Take the records below and set down exactly the lines from the one with "Where should I" to the one with "Task: Copy link for Signal Transduction video", ends included; do not copy the pictures.

RECORDS FOR THE TASK START

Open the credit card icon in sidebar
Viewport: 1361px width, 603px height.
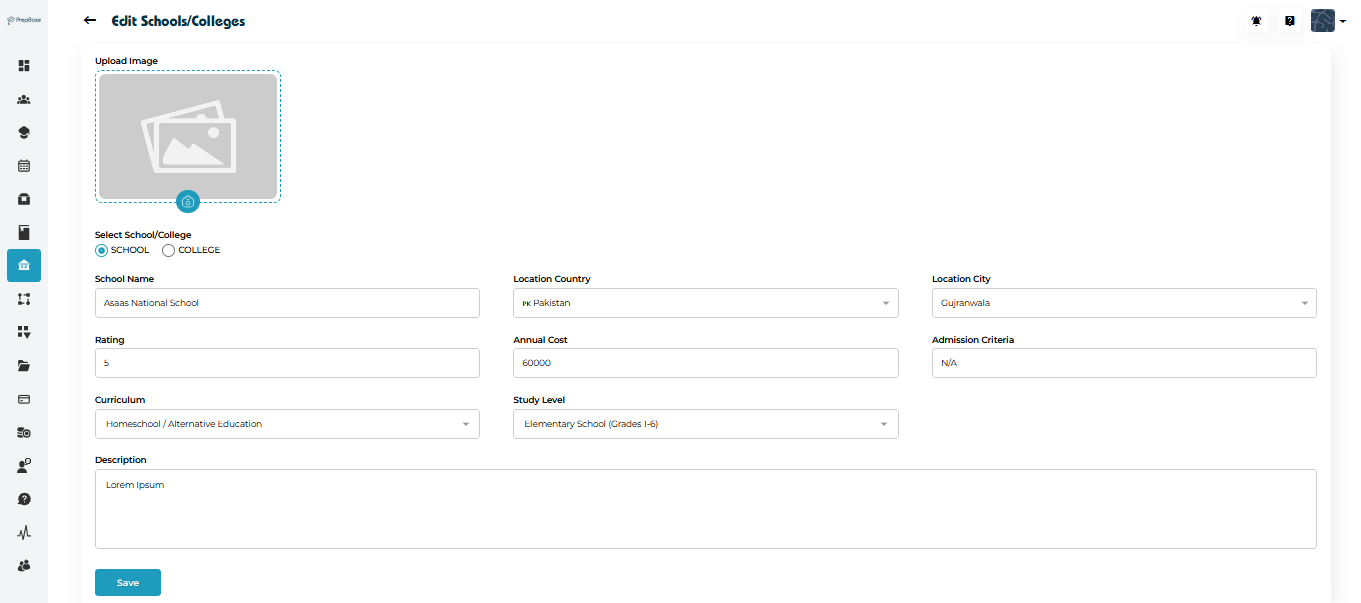pos(24,399)
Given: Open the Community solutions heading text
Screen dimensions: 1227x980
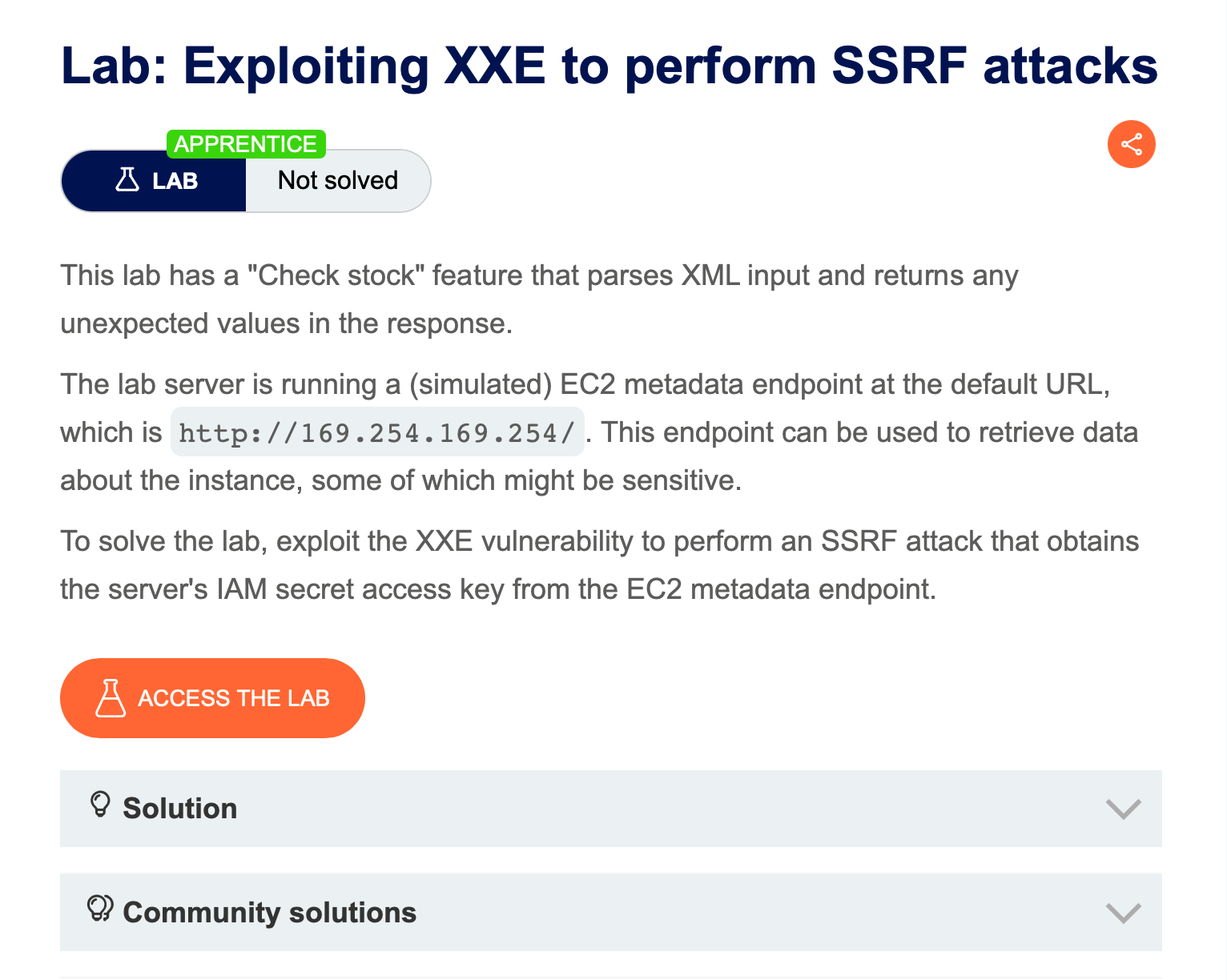Looking at the screenshot, I should point(269,913).
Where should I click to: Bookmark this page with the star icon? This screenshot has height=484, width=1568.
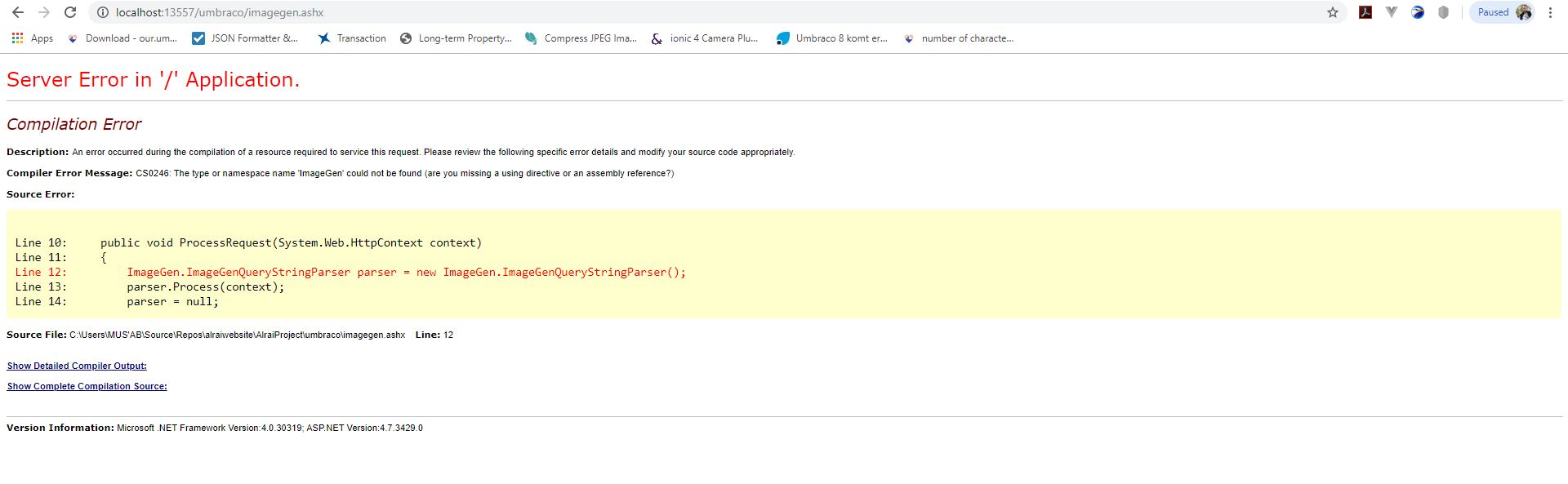[x=1333, y=12]
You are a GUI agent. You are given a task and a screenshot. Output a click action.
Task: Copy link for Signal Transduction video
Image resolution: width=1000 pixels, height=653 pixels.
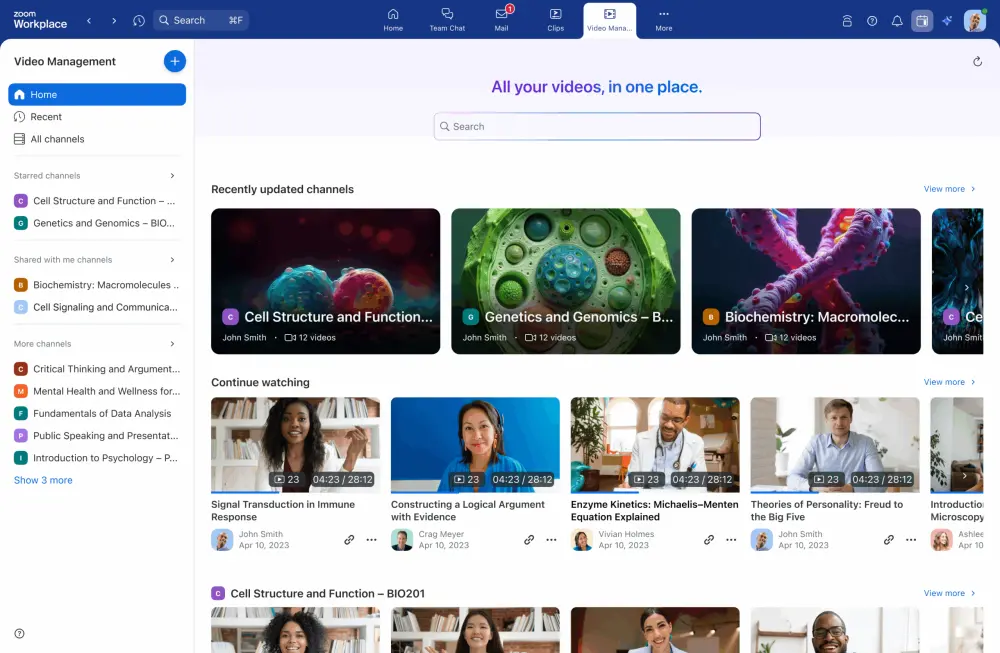[349, 540]

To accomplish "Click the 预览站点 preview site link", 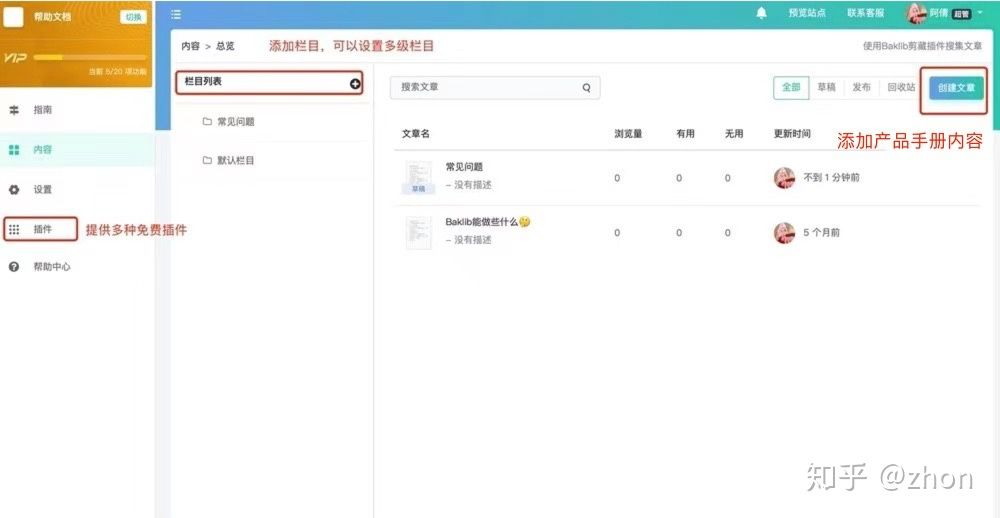I will (807, 13).
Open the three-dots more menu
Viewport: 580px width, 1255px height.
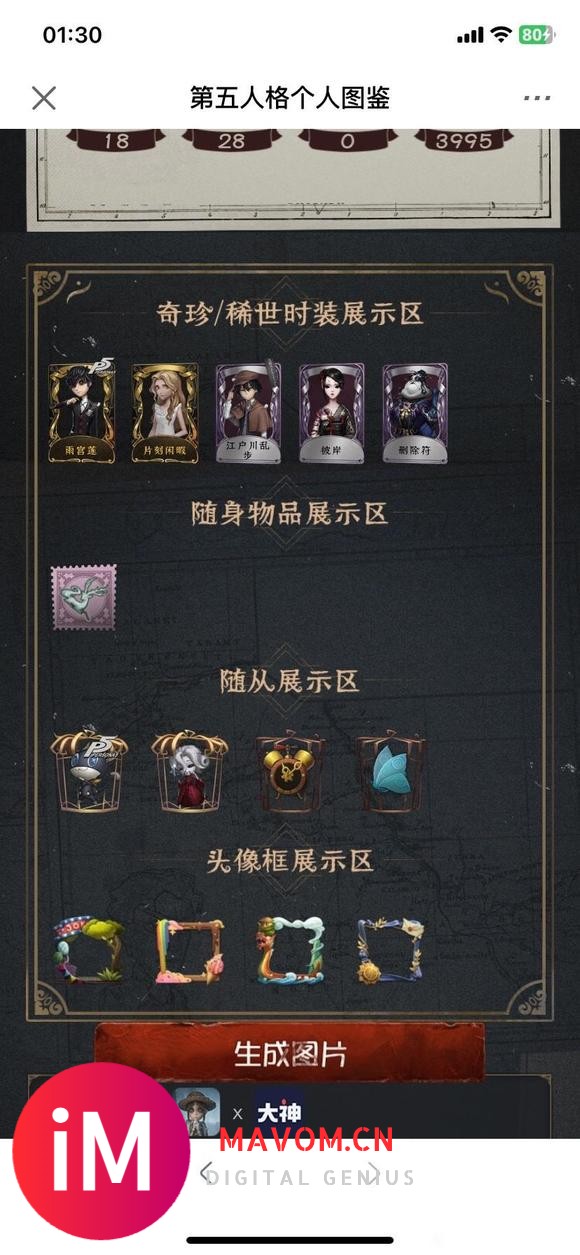pyautogui.click(x=537, y=98)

RECORDS FOR THE TASK END

**WRITTEN RESPONSE:**
Where should I click to: Bookmark this page with the star icon? This screenshot has height=484, width=1568.
[x=1333, y=12]
You are a GUI agent. You are given a task and a screenshot. Output a click action.
Task: Copy link for Signal Transduction video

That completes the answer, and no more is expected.